Data excerpts
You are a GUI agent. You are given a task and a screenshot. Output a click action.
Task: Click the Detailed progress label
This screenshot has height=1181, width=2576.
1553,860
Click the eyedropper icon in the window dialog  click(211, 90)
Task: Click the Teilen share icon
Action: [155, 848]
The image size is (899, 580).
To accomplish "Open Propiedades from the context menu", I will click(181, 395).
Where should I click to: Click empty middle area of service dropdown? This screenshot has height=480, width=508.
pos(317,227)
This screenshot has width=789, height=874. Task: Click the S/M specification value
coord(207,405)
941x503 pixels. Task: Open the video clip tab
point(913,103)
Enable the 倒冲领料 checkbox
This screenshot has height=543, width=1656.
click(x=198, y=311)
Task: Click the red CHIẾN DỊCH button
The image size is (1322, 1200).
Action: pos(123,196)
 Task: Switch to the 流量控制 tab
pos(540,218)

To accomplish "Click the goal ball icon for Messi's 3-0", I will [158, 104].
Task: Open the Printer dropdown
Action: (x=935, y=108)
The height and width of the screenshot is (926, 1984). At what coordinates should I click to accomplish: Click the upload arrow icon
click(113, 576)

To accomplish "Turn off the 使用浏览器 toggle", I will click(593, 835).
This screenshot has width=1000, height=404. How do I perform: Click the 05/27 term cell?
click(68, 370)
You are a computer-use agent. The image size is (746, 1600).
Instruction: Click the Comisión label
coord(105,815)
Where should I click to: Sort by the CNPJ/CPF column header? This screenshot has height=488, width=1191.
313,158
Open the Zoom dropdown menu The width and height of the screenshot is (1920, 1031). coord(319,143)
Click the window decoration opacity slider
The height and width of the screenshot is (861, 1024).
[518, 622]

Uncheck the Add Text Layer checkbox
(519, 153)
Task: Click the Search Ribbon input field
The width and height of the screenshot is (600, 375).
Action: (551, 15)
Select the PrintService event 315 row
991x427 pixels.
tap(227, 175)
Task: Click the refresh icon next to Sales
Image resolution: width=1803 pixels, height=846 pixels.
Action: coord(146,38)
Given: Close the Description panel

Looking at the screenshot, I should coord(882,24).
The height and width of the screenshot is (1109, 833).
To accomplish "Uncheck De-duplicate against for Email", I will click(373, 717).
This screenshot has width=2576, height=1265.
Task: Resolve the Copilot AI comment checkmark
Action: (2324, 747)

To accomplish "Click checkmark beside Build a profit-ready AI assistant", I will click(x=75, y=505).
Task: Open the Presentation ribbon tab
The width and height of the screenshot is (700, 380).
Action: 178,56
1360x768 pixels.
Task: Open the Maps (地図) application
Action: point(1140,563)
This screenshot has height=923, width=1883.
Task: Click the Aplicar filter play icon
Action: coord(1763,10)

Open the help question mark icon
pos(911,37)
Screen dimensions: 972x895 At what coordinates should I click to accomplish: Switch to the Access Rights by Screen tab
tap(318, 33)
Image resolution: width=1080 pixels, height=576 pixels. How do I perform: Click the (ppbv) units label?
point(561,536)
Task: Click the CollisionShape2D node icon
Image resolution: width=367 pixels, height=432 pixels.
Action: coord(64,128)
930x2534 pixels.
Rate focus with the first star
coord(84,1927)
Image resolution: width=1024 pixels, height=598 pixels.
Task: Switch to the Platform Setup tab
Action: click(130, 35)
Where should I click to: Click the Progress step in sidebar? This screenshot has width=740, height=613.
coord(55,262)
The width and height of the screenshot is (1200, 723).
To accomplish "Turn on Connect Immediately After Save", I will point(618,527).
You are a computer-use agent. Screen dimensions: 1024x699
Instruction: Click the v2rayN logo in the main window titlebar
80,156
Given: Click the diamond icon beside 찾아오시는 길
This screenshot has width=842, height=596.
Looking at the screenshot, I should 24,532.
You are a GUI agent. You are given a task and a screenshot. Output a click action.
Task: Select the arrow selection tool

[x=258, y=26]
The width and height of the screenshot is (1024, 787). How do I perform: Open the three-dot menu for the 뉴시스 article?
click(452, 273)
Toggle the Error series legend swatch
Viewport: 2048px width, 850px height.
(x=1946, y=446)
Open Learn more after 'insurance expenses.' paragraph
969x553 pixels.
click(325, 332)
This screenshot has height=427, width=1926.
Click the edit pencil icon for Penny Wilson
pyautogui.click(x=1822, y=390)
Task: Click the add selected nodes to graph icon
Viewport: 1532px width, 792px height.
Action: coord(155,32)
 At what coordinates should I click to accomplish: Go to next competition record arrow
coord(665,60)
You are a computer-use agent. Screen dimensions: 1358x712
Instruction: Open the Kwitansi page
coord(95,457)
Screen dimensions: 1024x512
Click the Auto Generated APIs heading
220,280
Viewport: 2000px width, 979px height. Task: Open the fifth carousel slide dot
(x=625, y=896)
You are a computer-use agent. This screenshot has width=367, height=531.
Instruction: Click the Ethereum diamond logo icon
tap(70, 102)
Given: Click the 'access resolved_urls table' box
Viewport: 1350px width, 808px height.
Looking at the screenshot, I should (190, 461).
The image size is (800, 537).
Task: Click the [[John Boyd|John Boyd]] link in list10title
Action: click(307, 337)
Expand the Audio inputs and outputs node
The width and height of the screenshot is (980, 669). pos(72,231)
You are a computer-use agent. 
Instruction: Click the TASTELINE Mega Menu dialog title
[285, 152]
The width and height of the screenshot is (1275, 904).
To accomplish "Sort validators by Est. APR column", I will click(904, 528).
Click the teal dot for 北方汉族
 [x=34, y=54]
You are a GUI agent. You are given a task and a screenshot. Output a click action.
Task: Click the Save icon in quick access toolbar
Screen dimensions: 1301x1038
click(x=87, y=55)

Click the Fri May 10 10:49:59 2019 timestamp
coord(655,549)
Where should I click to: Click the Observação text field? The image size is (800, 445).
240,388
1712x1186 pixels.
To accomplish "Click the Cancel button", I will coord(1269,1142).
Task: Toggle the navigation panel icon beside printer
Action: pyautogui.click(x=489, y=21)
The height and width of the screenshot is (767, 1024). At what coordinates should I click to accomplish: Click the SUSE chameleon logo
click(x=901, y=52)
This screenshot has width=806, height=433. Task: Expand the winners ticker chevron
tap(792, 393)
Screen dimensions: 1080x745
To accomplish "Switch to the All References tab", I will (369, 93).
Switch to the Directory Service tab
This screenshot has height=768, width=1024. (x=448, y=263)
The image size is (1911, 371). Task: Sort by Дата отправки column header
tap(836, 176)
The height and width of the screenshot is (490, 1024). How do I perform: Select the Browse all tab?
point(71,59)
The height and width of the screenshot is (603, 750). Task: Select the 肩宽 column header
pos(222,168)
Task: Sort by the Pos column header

▶ Requirement:
The line with "The height and width of the screenshot is (603, 750)." marks where to start. Transcribe from there through the final line of the records, exactly and with nothing added.

▶ Answer space:
The height and width of the screenshot is (603, 750). Task: Select the 肩宽 column header
pos(222,168)
Task: Sort by the Pos column header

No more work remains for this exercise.